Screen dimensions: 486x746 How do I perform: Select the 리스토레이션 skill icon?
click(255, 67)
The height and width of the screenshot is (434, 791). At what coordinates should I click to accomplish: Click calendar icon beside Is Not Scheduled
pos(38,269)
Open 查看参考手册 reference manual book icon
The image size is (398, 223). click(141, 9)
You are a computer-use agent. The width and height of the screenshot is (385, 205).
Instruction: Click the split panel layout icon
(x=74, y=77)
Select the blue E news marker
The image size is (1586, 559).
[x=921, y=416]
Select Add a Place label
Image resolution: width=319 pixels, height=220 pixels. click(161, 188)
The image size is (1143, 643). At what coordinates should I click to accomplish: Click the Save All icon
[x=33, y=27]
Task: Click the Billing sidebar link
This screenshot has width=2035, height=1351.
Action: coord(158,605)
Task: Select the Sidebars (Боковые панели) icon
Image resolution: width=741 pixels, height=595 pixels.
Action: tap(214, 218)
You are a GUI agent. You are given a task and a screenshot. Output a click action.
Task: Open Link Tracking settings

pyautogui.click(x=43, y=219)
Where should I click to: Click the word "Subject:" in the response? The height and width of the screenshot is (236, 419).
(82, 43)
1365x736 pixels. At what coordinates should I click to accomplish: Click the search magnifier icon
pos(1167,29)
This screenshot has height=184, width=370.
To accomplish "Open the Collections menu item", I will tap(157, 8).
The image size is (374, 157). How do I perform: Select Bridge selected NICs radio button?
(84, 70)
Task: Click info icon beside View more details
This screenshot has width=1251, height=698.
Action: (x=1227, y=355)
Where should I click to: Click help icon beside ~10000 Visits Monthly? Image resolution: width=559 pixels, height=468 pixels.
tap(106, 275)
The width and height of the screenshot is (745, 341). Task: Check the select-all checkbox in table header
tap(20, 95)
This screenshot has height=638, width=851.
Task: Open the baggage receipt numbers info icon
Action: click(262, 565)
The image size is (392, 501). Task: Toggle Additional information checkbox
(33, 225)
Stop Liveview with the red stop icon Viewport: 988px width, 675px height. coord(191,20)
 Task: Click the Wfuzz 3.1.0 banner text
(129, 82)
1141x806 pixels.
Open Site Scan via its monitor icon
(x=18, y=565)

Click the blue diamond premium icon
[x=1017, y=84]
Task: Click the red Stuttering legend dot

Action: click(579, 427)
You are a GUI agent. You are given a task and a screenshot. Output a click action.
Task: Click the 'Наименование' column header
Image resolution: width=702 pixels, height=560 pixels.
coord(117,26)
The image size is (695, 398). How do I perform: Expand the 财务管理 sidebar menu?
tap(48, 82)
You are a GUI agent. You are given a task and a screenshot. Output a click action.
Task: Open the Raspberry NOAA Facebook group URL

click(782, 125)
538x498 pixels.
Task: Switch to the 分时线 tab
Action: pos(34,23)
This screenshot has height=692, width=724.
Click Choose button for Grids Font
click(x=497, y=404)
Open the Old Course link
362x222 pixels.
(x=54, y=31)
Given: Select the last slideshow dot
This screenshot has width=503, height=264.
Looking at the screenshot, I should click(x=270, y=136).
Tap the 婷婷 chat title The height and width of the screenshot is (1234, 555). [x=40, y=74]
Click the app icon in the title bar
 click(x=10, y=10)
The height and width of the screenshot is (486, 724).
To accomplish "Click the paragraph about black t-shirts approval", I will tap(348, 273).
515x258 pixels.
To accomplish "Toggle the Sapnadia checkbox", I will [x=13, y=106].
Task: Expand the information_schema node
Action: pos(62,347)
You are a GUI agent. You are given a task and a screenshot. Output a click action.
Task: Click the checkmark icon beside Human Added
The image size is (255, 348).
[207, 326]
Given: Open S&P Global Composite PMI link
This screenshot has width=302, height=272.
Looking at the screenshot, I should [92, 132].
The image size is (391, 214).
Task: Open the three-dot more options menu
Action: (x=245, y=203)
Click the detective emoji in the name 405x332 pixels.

§ **WHAT YOU ARE ASKED TO DO**
Copy all of the items above word for word, keeping every line unchanged.

§ **TASK RESULT**
Screen dimensions: 486x746 How do I perform: Select the 리스토레이션 skill icon?
click(255, 67)
The height and width of the screenshot is (434, 791). At what coordinates should I click to accomplish: Click calendar icon beside Is Not Scheduled
pos(38,269)
Open 查看参考手册 reference manual book icon
The image size is (398, 223). click(141, 9)
You are a computer-use agent. The width and height of the screenshot is (385, 205).
Instruction: Click the split panel layout icon
(x=74, y=77)
Select the blue E news marker
The image size is (1586, 559).
[x=921, y=416]
Select Add a Place label
Image resolution: width=319 pixels, height=220 pixels. click(161, 188)
The image size is (1143, 643). At what coordinates should I click to accomplish: Click the Save All icon
[x=33, y=27]
Task: Click the Billing sidebar link
This screenshot has width=2035, height=1351.
Action: coord(158,605)
Task: Select the Sidebars (Боковые панели) icon
Image resolution: width=741 pixels, height=595 pixels.
Action: tap(214, 218)
You are a GUI agent. You are given a task and a screenshot. Output a click action.
Task: Open Link Tracking settings

pyautogui.click(x=43, y=219)
Where should I click to: Click the word "Subject:" in the response? The height and width of the screenshot is (236, 419).
(82, 43)
1365x736 pixels. At what coordinates should I click to accomplish: Click the search magnifier icon
pos(1167,29)
This screenshot has height=184, width=370.
To accomplish "Open the Collections menu item", I will tap(157, 8).
The image size is (374, 157). How do I perform: Select Bridge selected NICs radio button?
(84, 70)
Task: Click info icon beside View more details
This screenshot has width=1251, height=698.
Action: (x=1227, y=355)
Where should I click to: Click help icon beside ~10000 Visits Monthly? Image resolution: width=559 pixels, height=468 pixels.
tap(106, 275)
The width and height of the screenshot is (745, 341). Task: Check the select-all checkbox in table header
tap(20, 95)
This screenshot has height=638, width=851.
Task: Open the baggage receipt numbers info icon
Action: click(262, 565)
The image size is (392, 501). Task: Toggle Additional information checkbox
(33, 225)
Stop Liveview with the red stop icon Viewport: 988px width, 675px height. coord(191,20)
 Task: Click the Wfuzz 3.1.0 banner text
(129, 82)
1141x806 pixels.
Open Site Scan via its monitor icon
(x=18, y=565)

Click the blue diamond premium icon
[x=1017, y=84]
Task: Click the red Stuttering legend dot

Action: click(579, 427)
You are a GUI agent. You are given a task and a screenshot. Output a click action.
Task: Click the 'Наименование' column header
Image resolution: width=702 pixels, height=560 pixels.
coord(117,26)
The image size is (695, 398). How do I perform: Expand the 财务管理 sidebar menu?
tap(48, 82)
You are a GUI agent. You are given a task and a screenshot. Output a click action.
Task: Open the Raspberry NOAA Facebook group URL

click(782, 125)
538x498 pixels.
Task: Switch to the 分时线 tab
Action: pos(34,23)
This screenshot has height=692, width=724.
Click Choose button for Grids Font
click(x=497, y=404)
Open the Old Course link
362x222 pixels.
(x=54, y=31)
Given: Select the last slideshow dot
This screenshot has width=503, height=264.
Looking at the screenshot, I should click(x=270, y=136).
Tap the 婷婷 chat title The height and width of the screenshot is (1234, 555). [x=40, y=74]
Click the app icon in the title bar
 click(x=10, y=10)
The height and width of the screenshot is (486, 724).
To accomplish "Click the paragraph about black t-shirts approval", I will tap(348, 273).
515x258 pixels.
To accomplish "Toggle the Sapnadia checkbox", I will [x=13, y=106].
Task: Expand the information_schema node
Action: pos(62,347)
You are a GUI agent. You are given a task and a screenshot. Output a click action.
Task: Click the checkmark icon beside Human Added
The image size is (255, 348).
[207, 326]
Given: Open S&P Global Composite PMI link
This screenshot has width=302, height=272.
Looking at the screenshot, I should [92, 132].
The image size is (391, 214).
Task: Open the three-dot more options menu
Action: (x=245, y=203)
Click the detective emoji in the name 405x332 pixels.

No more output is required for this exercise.